Wollte man hier KANT beim Wort nehmen, so würde in der Tat ein direkter Widersinn herauskommen. Eine Form, welche meinem Geist angehört und nur in ihm besteht, soll Form des Objekts sein, welches doch eben als Objekt mir gegenüber stehen und außerhalb von mir sein müßte (§ 5)! Das wäre ja ganz so, als wenn ich sagen wollte: "Der Rock, den ich anhabe, befindet sich im gegenüberliegenden Haus."

Indessen findet man bei näherer Betrachtung, daß hier die Abstrusität doch mehr im Wort liegt. Es ist ja doch eben falsch, daß die Erscheinung ein (realistisches) Objekt ist; sie ist nur das, was wir subjektive Vorstellung genannt haben, und kann darum sehr wohl in den apriorischen Formen des Subjekts erscheinen.
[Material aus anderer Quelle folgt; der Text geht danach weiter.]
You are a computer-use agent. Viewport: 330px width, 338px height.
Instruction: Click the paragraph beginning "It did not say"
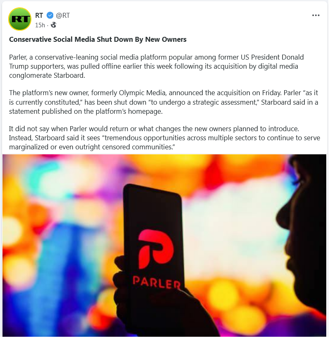click(x=164, y=138)
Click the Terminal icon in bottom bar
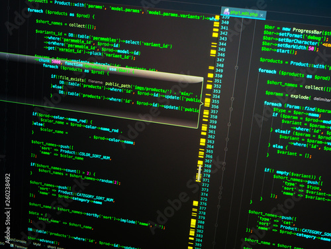331x249 pixels. (12, 246)
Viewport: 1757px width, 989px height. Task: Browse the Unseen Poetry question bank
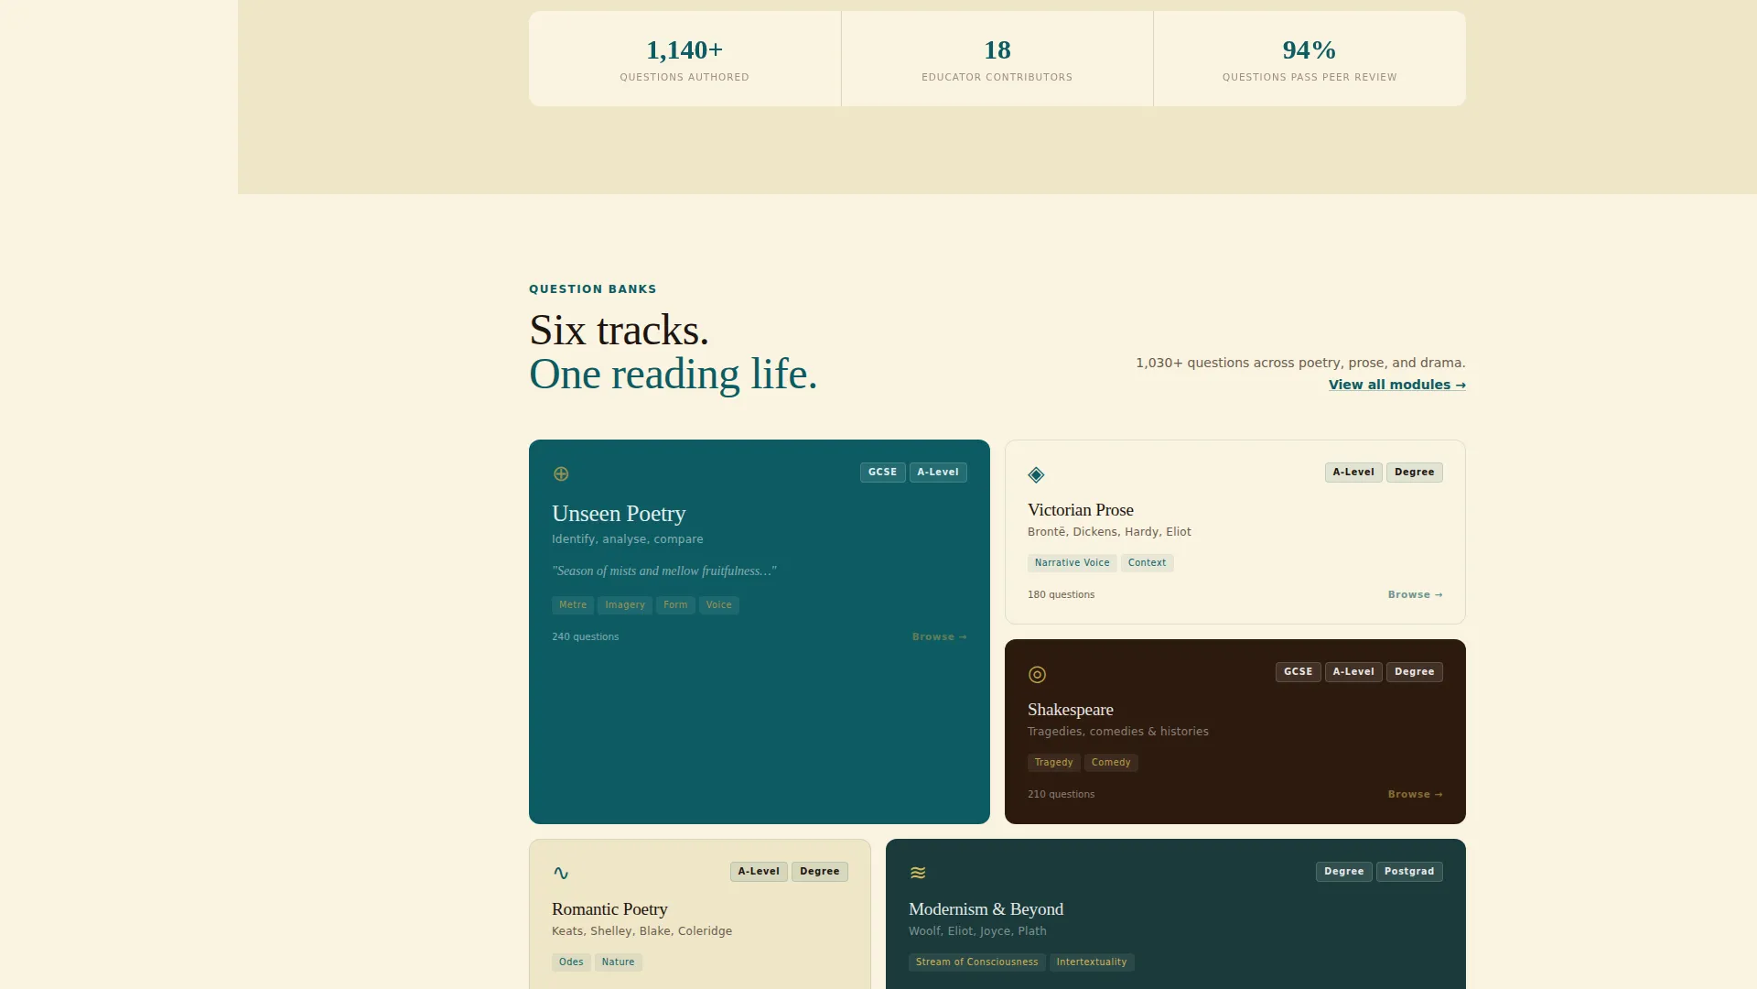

Die Ansicht von den apriorischen Formen des Objekts berührt sich mit dem durch die OdsV hervorgebrachten "unmittelbaren Erkennen". Auch bei diesem liegt ja der Fehler hauptsächlich bloß im Wort"Erkennen", denn wenn das sogenannte "Erkannte" in Wahrheit nur die subjektive Vorstellung ist, so ist diese ja in der Tat "im Subjekt" und diesem "unmittelbar". In beiden Ansichten ist es also nur die Bezeichung der subjektiven Vorstellung als "Objekt" oder als "Erkanntes, welche als Fehler erscheint.
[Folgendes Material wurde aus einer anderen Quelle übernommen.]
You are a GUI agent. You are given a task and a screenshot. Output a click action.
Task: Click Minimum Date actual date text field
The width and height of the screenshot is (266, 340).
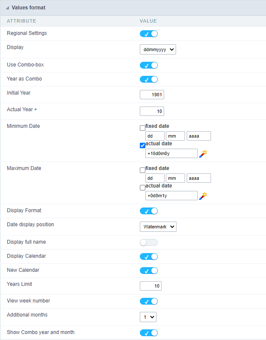pyautogui.click(x=171, y=153)
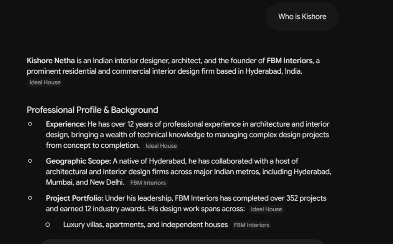This screenshot has height=244, width=393.
Task: Click the "Project Portfolio:" bold label
Action: point(75,198)
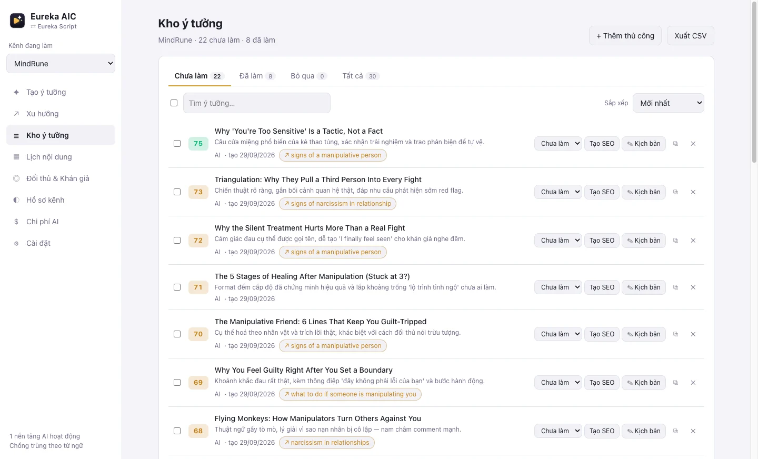Click the Eureka AIC logo icon
Image resolution: width=758 pixels, height=459 pixels.
tap(17, 21)
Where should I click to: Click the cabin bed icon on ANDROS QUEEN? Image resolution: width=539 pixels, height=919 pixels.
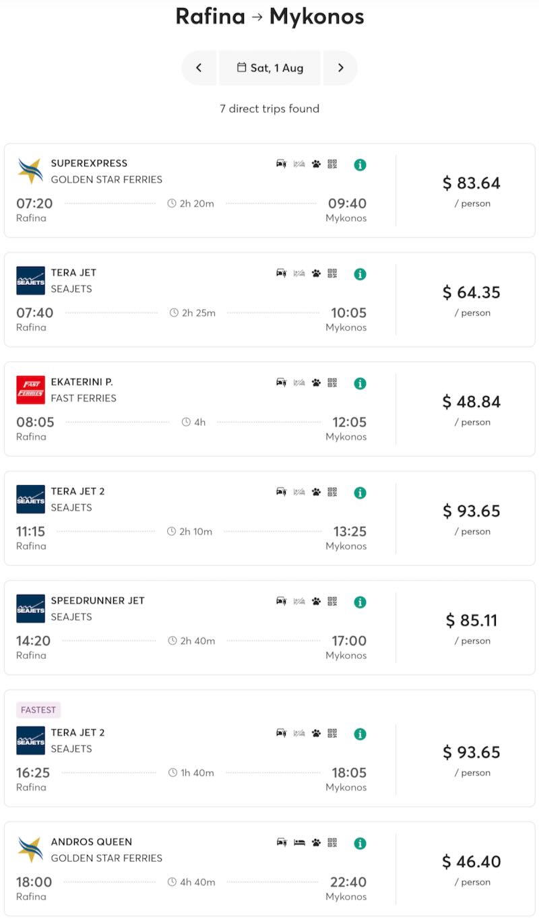[x=298, y=843]
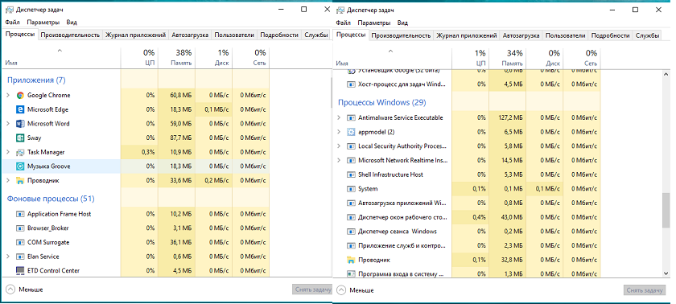Select the ETD Control Center icon
The width and height of the screenshot is (676, 304).
pyautogui.click(x=20, y=270)
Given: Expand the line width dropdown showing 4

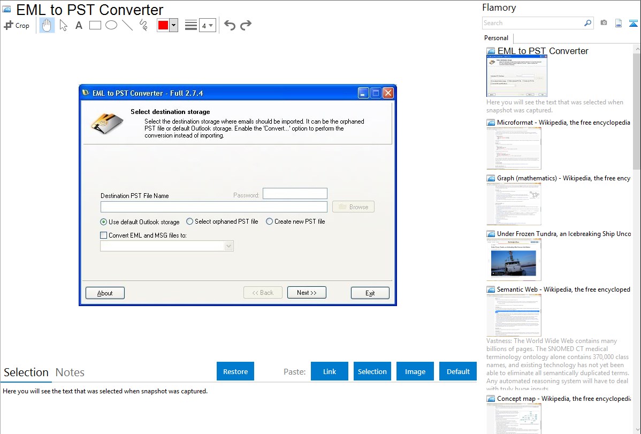Looking at the screenshot, I should point(207,25).
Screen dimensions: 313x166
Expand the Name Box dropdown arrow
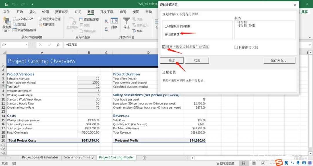[26, 45]
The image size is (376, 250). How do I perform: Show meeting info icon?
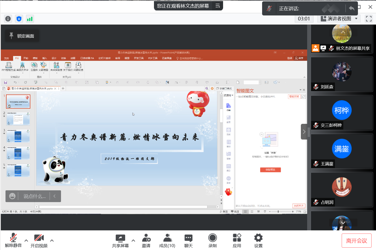click(8, 19)
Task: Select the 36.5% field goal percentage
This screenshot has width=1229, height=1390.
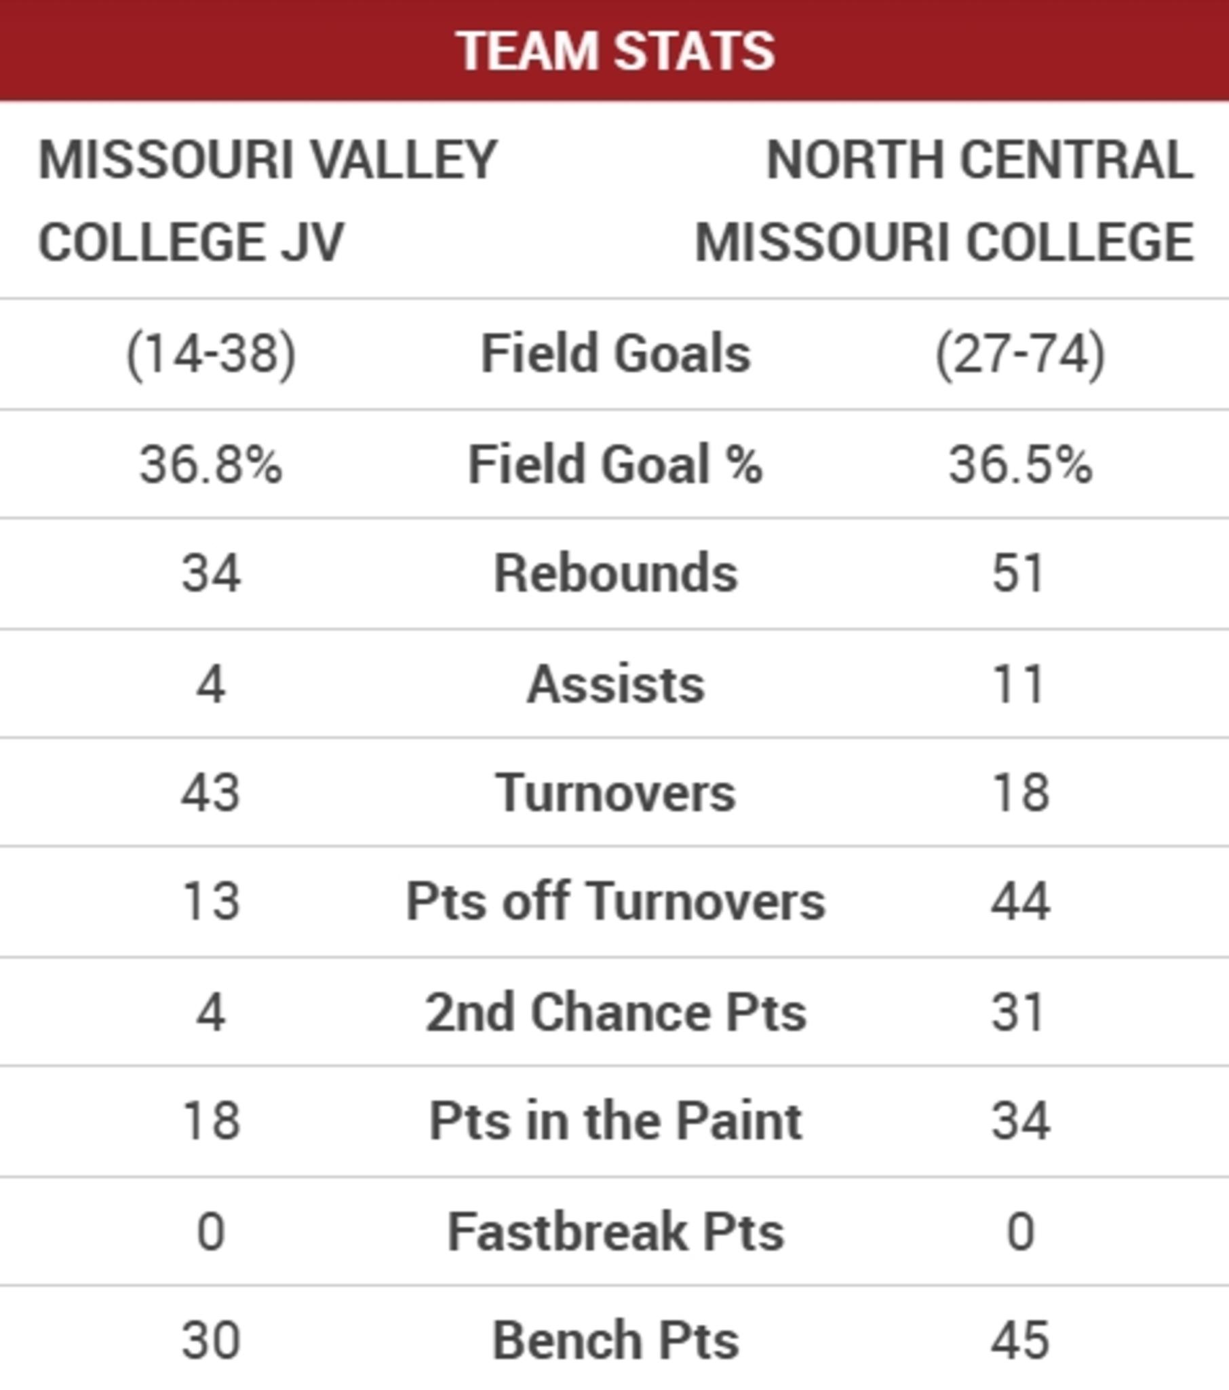Action: click(1020, 464)
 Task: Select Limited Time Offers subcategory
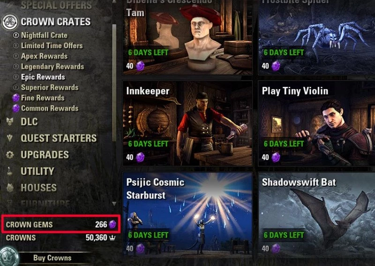(52, 46)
Daher treten die "apriorischen Formen des Objekts" auch gemeinsam mit dem "unmittelbaren Erkennen" auf, wie folgende Stelle beweist:
    "Nehmen wir sie (Begriffe a priori) aus uns selbst, so kann das, was bloß in uns ist, die Beschaffenheit eines von uns unterschiedenen Gegenstandes nicht bestimmen." Aber die "Erscheinungen machen einen Gegenstand aus, der bloß in uns ist, weil eine bloße Modifikation unserer Sinnlichkeit außerhalb von uns gar nicht angetroffen wird." (Kritik der reinen Vernunft, Ausgabe A, Deduktion der reinen Verstandesbegriffe, Abschnitt 3, Summarische Vorstellung).
Hier schließt sich eine längere Reihe von Stellen an, die die apriorische Form des Objekts aussprechen:
    "Unsere Erörterung lehrt die Realität (d. h. objektive Gültigkeit) des Raums in Anbetracht all dessen, was äußerlich als Gegenstand uns vorkommen kann" (Ästh. § 3, drittletzter Absatz). "Die Zeit ist nur von objektiver Gültigkeit in Anbetracht der Erscheinungen" (Ästh. § 6c). "Alle Dinge, als Erscheinungen (Gegenstände der sinnlichen Anschauung) sind in der Zeit" (ebd.). "Form der Anschauung des Gegenstandes welche - im Subjekt - gesucht werden muß, gleichwohl aber der Erscheinung zukommt" (Ästh. § 7, Absatz 2). "objektiv gültige Anschauung a priori" (§ 7, Absatz 3 Ende). "subjektive Bedingungen des Denkens sollten objektive Gültigkeit haben" (Transzendente Analytik, § 13, vorletzter Absatz).

III. Korrektur der OdsV,
Wandlung des Objektbegriffs.

§ 43. Bisher haben wir die OdsV bei KANT der Form nach nachgewiesen, ohne zu fragen, ob der Fehler sich auch dem Inhalt nach an den zitierten und ähnlichen Stellen findet. Wir wissen, daß dies noch zweifelhaft ist, da bei KANT eine Verschiebung der Begriffe stattfindet, mittels deren die Worte "Unsere Vorstellungen sind unsere Objekte" einen richtigen, fehlerfreien Sinn bekommen.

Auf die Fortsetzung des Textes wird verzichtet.